An upper portion of the rotor shaft 19 is engaged with an insulating adjusting knob 25. The adjusting knob 25 has a cup shape, and has a front end engaging groove 19a of the rotor shaft 19 on an inner upper surface.
Is formed, while the upper end portion has a slightly smaller diameter, and an engagement groove 25b for engagement with an adjustment driver or the like is formed on the end surface. As shown in FIG. 5, for example, the shield case 41 is formed by bending a tin plate into a box shape, and is fixed to the insulating substrate 1 so as to cover the trimmer capacitor 3, the coil 5, and the adjustment knob 25. The upper end of the adjustment knob 25 is fitted into the fitting hole 41a formed on the upper surface and protrudes. Reference numeral 41b denotes a connection piece that hangs from the open lower end of the shield case 41.

In such a variable resonance device, the lead piece 1
7, an adjustment knob 25 that is used by connecting the relay terminal 31, the other end 5b of the coil 5, and the connection piece 41b of the shield case 41 to a circuit board of, for example, an RF modulator circuit or a TV tuner circuit, and protrudes from the shield case 41.
When the tip of the adjusting screwdriver is engaged with the engaging groove 25b and rotated, the rotor 27 of the trimmer capacitor 3 is rotated via the adjusting knob 25, and the capacity of the trimmer capacitor 3 can be finely adjusted. In FIG. 1, a two-dot chain line of the trimmer capacitor 3 is an imaginary view showing a state where the rotor electrode plate 23 is rotated (the same applies hereinafter).

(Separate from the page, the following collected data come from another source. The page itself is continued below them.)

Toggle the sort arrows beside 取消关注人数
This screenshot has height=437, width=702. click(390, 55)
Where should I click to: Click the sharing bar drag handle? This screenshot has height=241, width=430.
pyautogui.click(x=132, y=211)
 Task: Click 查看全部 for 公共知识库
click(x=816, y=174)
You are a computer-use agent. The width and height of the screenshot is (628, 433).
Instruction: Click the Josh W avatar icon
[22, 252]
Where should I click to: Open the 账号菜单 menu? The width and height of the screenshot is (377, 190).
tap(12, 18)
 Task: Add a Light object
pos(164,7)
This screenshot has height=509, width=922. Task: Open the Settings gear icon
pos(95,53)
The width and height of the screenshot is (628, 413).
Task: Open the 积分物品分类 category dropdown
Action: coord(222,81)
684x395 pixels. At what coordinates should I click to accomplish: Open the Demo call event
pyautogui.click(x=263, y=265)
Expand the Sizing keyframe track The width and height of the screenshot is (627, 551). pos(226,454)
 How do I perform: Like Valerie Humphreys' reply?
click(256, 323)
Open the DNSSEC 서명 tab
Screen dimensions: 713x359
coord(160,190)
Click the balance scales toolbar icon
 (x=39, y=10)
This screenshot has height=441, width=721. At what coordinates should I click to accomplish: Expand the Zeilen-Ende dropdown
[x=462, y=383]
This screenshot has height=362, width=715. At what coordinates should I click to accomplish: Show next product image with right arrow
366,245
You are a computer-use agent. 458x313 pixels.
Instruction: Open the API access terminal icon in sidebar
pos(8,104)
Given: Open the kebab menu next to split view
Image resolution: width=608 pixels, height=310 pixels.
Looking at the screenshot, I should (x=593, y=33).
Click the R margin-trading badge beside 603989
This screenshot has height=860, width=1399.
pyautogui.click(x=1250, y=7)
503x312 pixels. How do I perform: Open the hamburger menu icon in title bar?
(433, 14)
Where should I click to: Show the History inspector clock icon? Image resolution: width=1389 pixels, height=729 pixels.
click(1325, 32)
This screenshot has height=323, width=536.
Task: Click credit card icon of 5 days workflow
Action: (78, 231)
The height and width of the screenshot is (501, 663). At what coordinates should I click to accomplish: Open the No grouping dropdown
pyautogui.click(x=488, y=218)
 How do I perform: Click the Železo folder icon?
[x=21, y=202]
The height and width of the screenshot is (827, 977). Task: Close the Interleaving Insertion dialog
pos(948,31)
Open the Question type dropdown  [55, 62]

In the variable resonance device having such a configuration, the rotor shaft 19 having the rotor electrode plate 23 and supported on the insulating substrate 1 from the upper surface side thereof, and the relay terminal 31 penetrated and fixed to the insulating substrate 1 have one surface thereof. The trimmer capacitor 3 is formed by the stator electrode plate 33 supported on the side, and the lead piece 17 and the relay terminal 31 from the rotor shaft 19 are protruded to the lower surface side of the insulating substrate 1, and one end 5a of the coil 5 is connected to the upper surface side. The trimmer capacitor is connected to the relay terminal 31 and the other end 5b is supported on the insulating substrate 1 and protrudes downward, so that the rotor shaft 19 is supported on the insulating substrate 1 and the relay terminal 31 supports the stator electrode plate 33. Is formed, and
By simply connecting one end 5a of the coil 5 to the relay terminal 31, a resonance circuit can be formed with a short circuit configuration.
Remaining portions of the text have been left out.